One more quote from Taibi:

Oh, and there’s one other thing. I heard today from Steve Wamhoff of Citizens for Tax Justice. He had an interesting tidbit to offer on the teabagging movement. According to his research, 39% of respondents with incomes below $30,000 told the Gallup agency that they felt that federal income tax levels were “too high.” Which is interesting, because only 32% of respondents in that income category will pay any federal income taxes at all on their 2008 income. You can draw your own conclusions.


  1. Am I the only one on earth who knows what “teabagging” is?


  2. Um, hate to break it to you internet libertarians, but the the tea baggers are astroturfed by the Kochtopus. You all know that when you argue for less regulations on competition and barriers to entry and less taxes, the guys who fund the Cato Institute really only are going for one of those, right?

    @Joshua: there’s been a slight causality error in the time/mediascape, so yes

  3. Klint: good point (and I’d say correct) that there have been tax protests for years. The ‘Poll Tax Riots’ in the UK (1990) were pretty remarkable. I have an anarchist-made documentary about that I should show some time.

    In the 1980s when I first read the words “tax protester” the term was inherently tied to racism. I think ‘tax protester’ used to be a term associated with ‘militia,’ ‘survivalist,’ ‘separatist,’ ‘gun nut,’ etc. I read the term in the small press of the 1980s, particularly in Loompanics catalogs and some anarchist periodicals. Either anti-tax-protesters were smearing tax protesters with the term or tax protesters were saying they weren’t racists (or were).

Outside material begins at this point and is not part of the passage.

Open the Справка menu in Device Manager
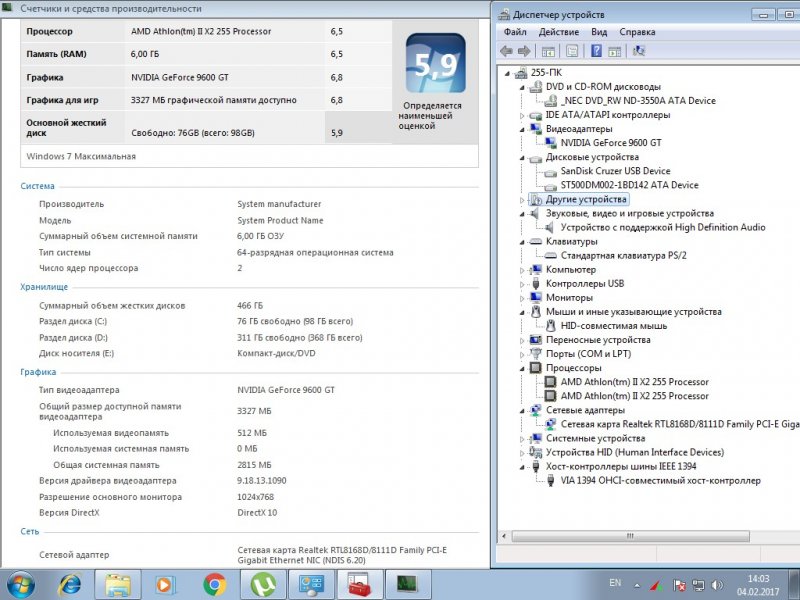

Racism isn’t any more popular now than it was then, but the term tax protester seems to have shaken off the negative association.

  4. From the comment by Telarus on this post http://renegadefuturist.com/archives/2009/04/11/oregon-subsidizes-wal-mart-to-the-tune-of-4-million/comment-page-1/#comment-296591

    “If the ‘teabaggers’ were serious about emulating the Boston Tea Party, they’d be gutting Walmarts and dumping the merchandise in the Willamette. the whole point of the Boston Tea Party wasn’t taxes, it was the fact that the East India Company didn’t have to pay tariffs or fees to import their tea, but the locals did have to pay tariffs and fees to sell LOCALLY GROWN TEA. See the parallel now?”

  5. Militias, survivalists, and yes, tax resistors can be seen as part of right wing populism as a whole (right wing populism certainly contains a racist component as well).

    Since the beginning of the Iraq War, at least, right wing tax resistors and left wing war protesters have actually been collaborating on tax-day protests.

    Thanks to the teabag movement, this alliance may be over – I’m not sure.

    Looking through pictures from the teabag protests, there is indeed a strong racist element among the protesters.

  6. And before anyone puts words into my mouth: I’m not saying that all right wing populists are racist, nor that everyone involved in one component of right wing populism is a right wing populist.